■ **About this exercise**
In the output, include exactly the lines from the beginning of the records up to and including the one that contains "Task: Select the 5m interval", and leave out the pictures.

*** Opening of Data listing ***

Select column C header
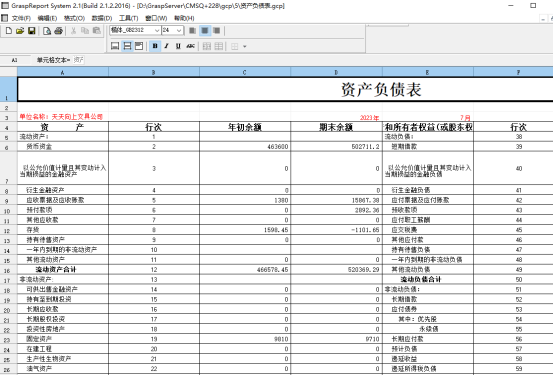The image size is (554, 375). 245,72
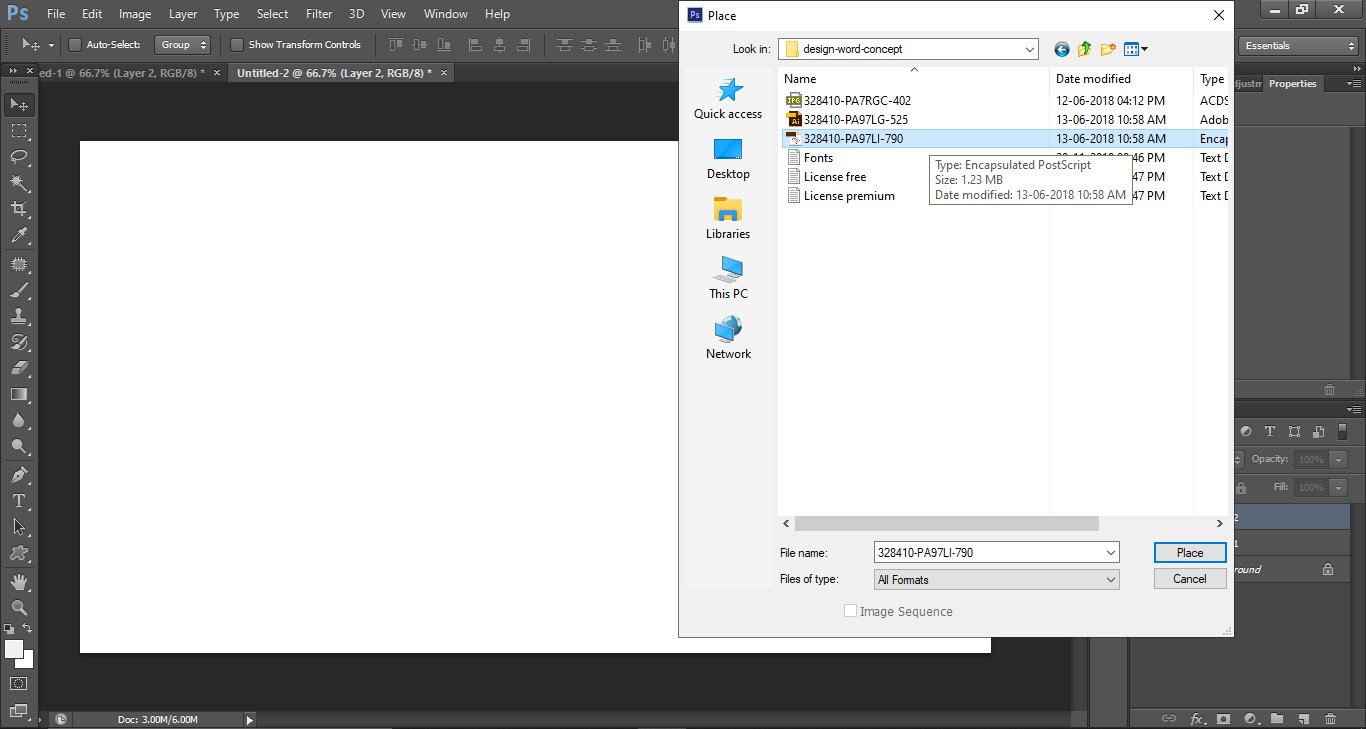Screen dimensions: 1366x729
Task: Enable Auto-Select in the options bar
Action: (x=76, y=44)
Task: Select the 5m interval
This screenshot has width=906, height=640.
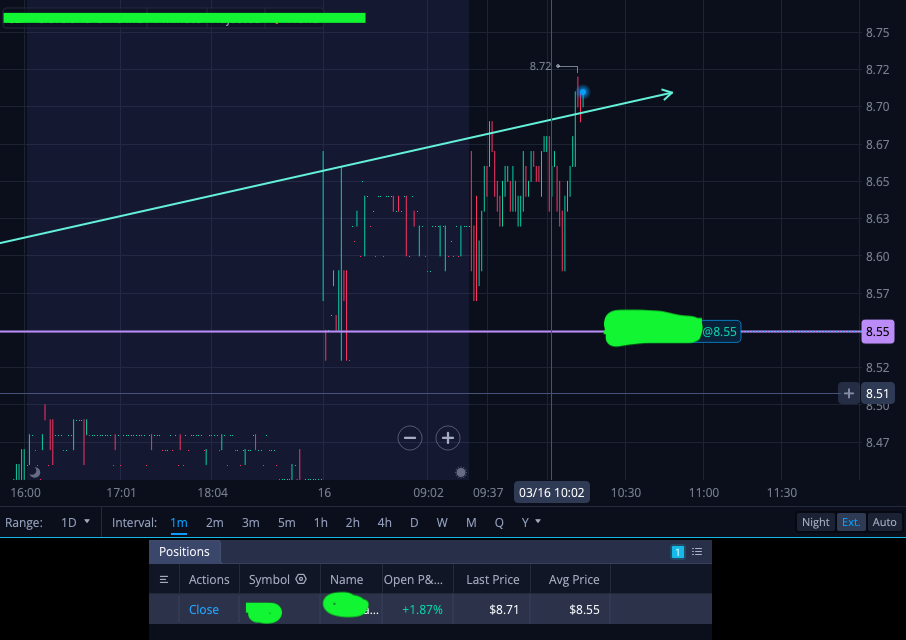Action: (x=287, y=523)
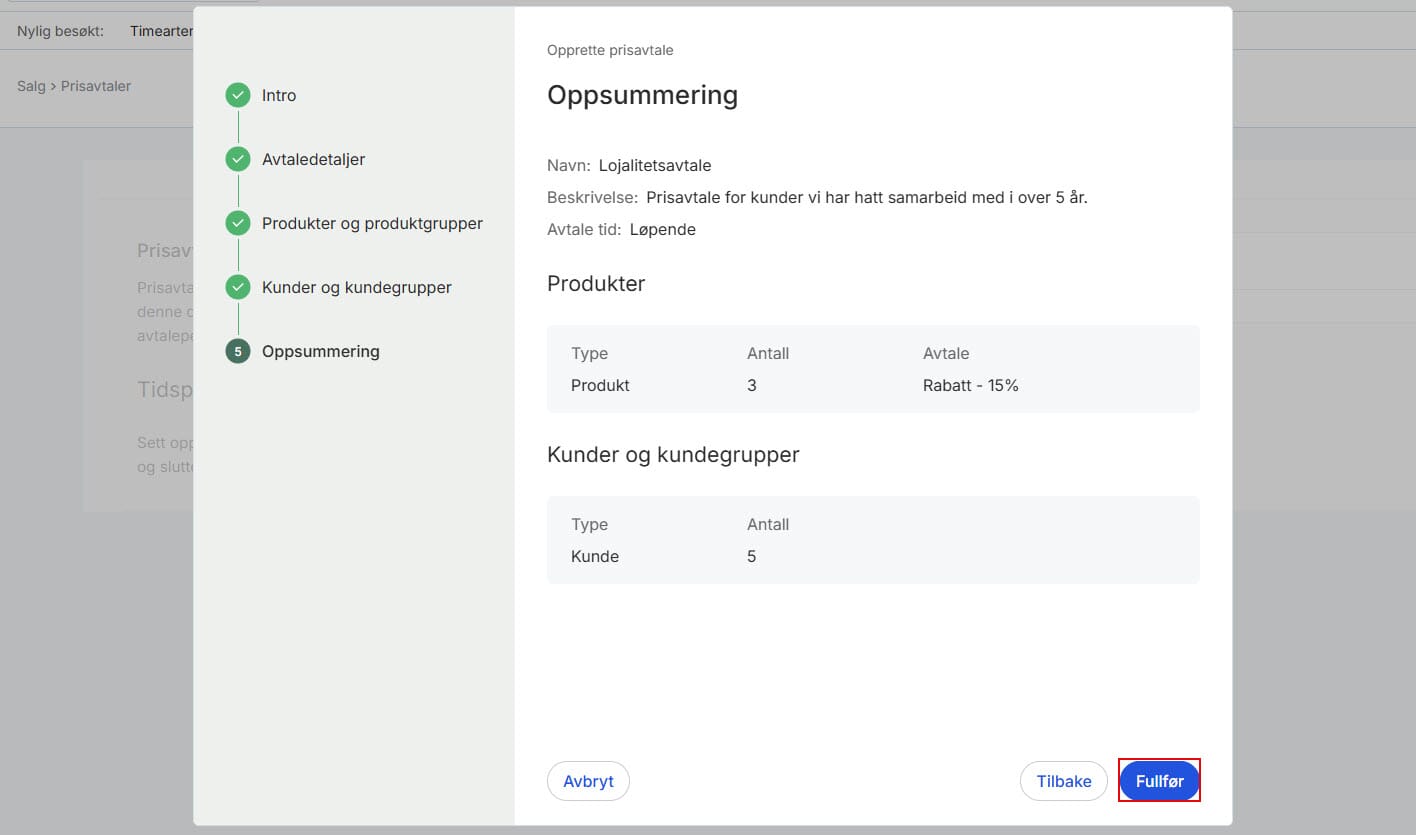Switch to Kunder og kundegrupper step label
Image resolution: width=1416 pixels, height=835 pixels.
click(x=356, y=288)
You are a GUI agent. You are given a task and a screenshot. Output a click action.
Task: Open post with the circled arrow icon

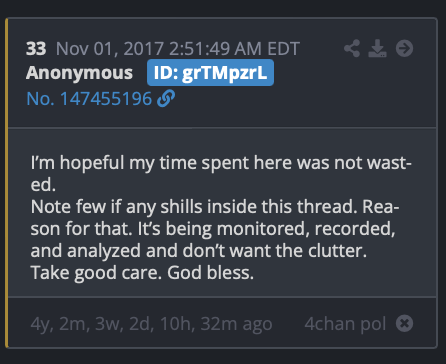tap(404, 49)
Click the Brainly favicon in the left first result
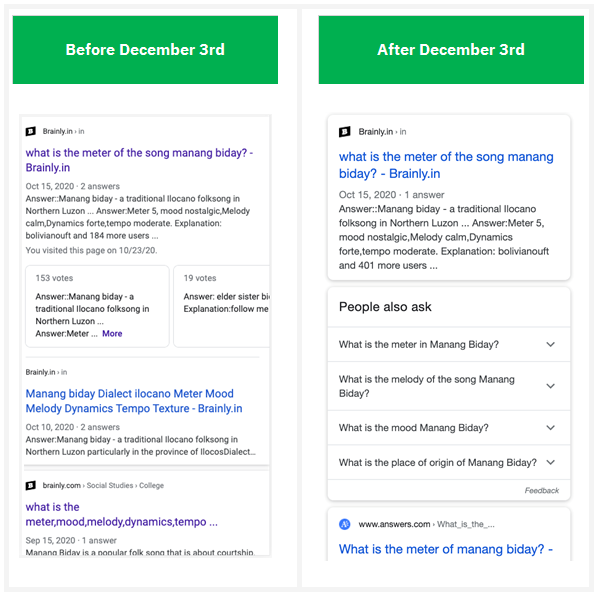The width and height of the screenshot is (598, 597). click(x=31, y=131)
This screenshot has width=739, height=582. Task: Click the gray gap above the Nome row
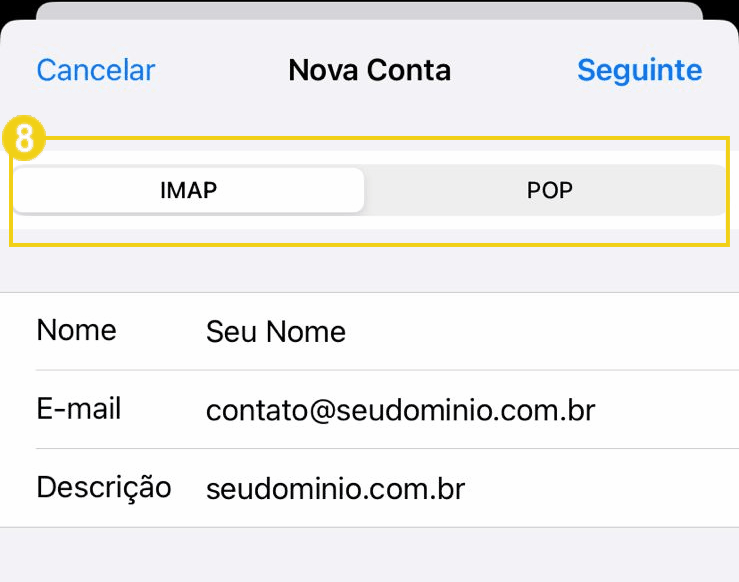[x=369, y=268]
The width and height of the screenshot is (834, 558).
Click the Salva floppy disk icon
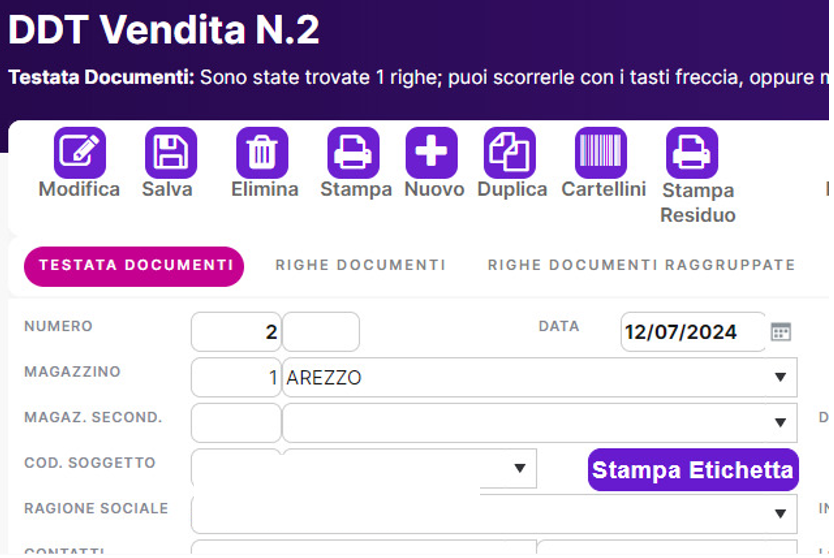[x=170, y=153]
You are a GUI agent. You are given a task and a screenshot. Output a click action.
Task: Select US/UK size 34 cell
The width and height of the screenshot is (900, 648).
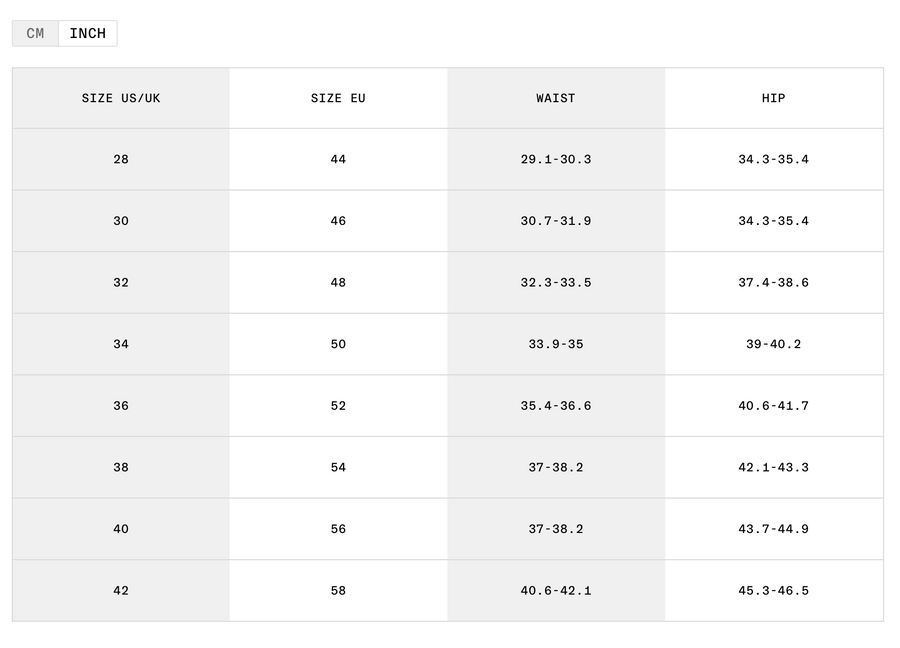121,344

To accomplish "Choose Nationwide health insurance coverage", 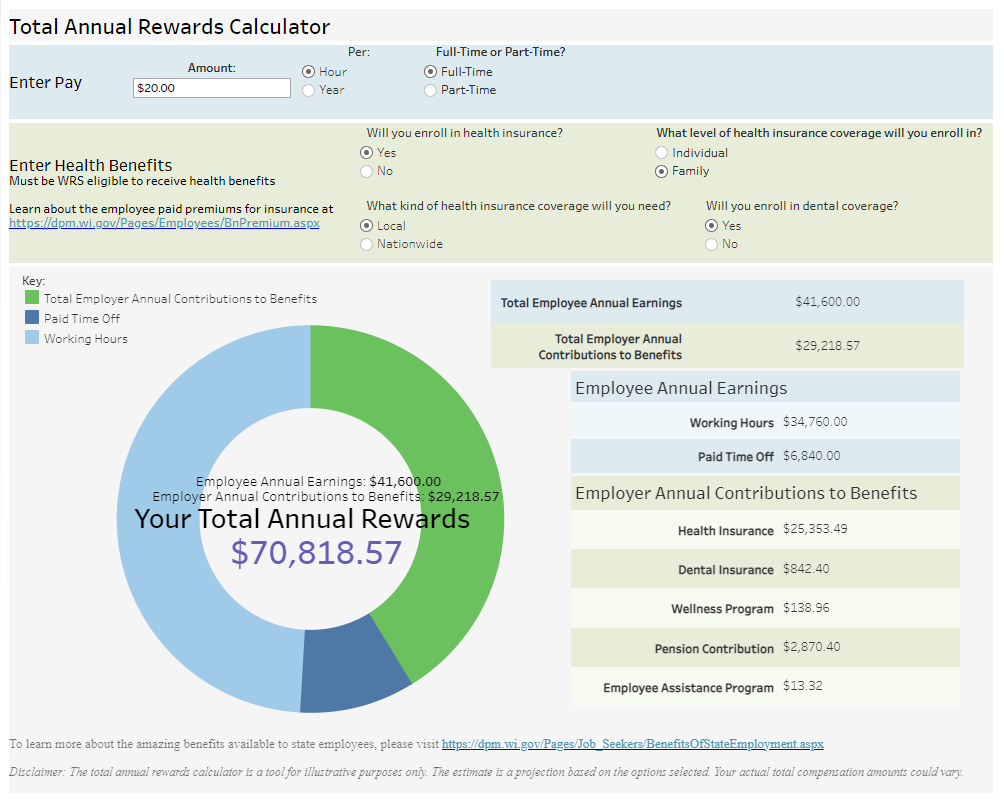I will [367, 244].
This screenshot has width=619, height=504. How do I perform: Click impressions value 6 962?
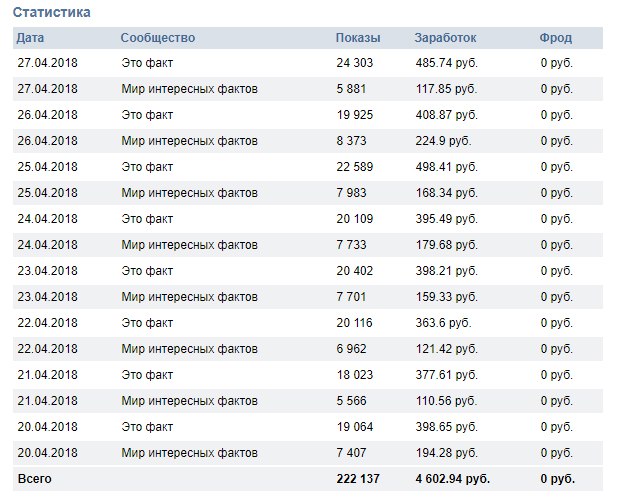pyautogui.click(x=351, y=349)
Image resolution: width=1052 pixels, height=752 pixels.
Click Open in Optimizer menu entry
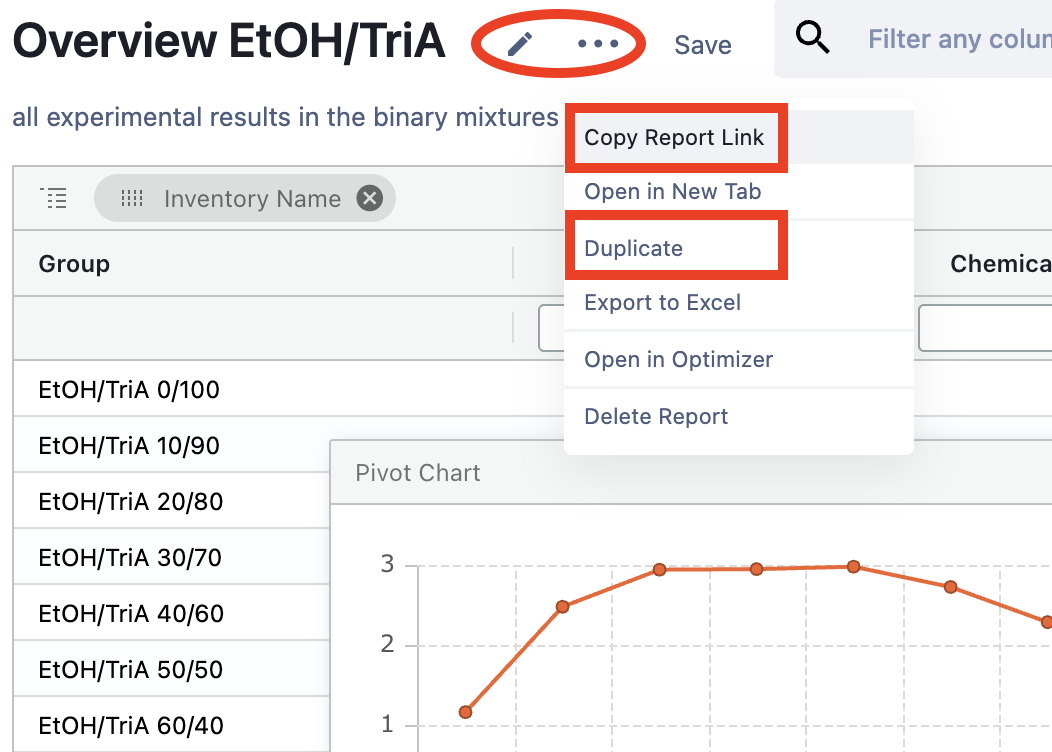(678, 360)
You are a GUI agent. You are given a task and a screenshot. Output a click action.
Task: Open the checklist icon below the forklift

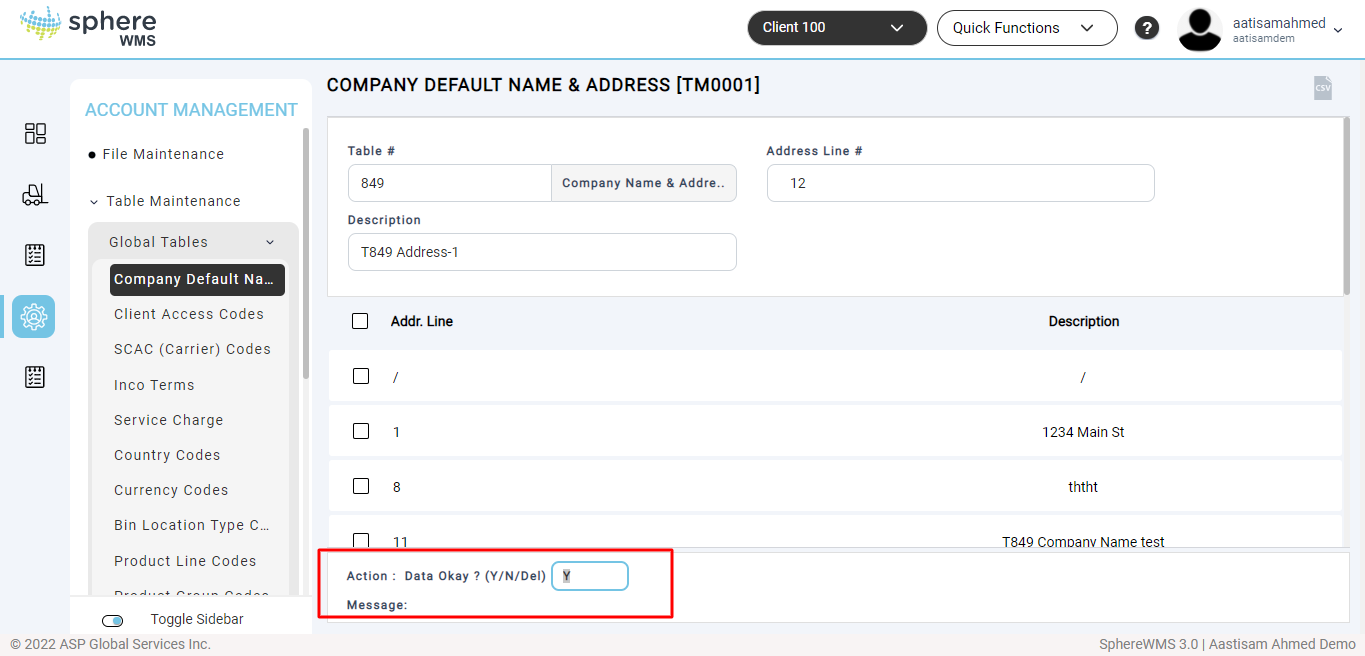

*** Close of Data listing ***

■ **Reply**
Select column C header
The image size is (554, 375). 245,72
Screen dimensions: 1366x729
Task: Enable Auto-Select in the options bar
Action: (x=76, y=44)
Task: Select the 5m interval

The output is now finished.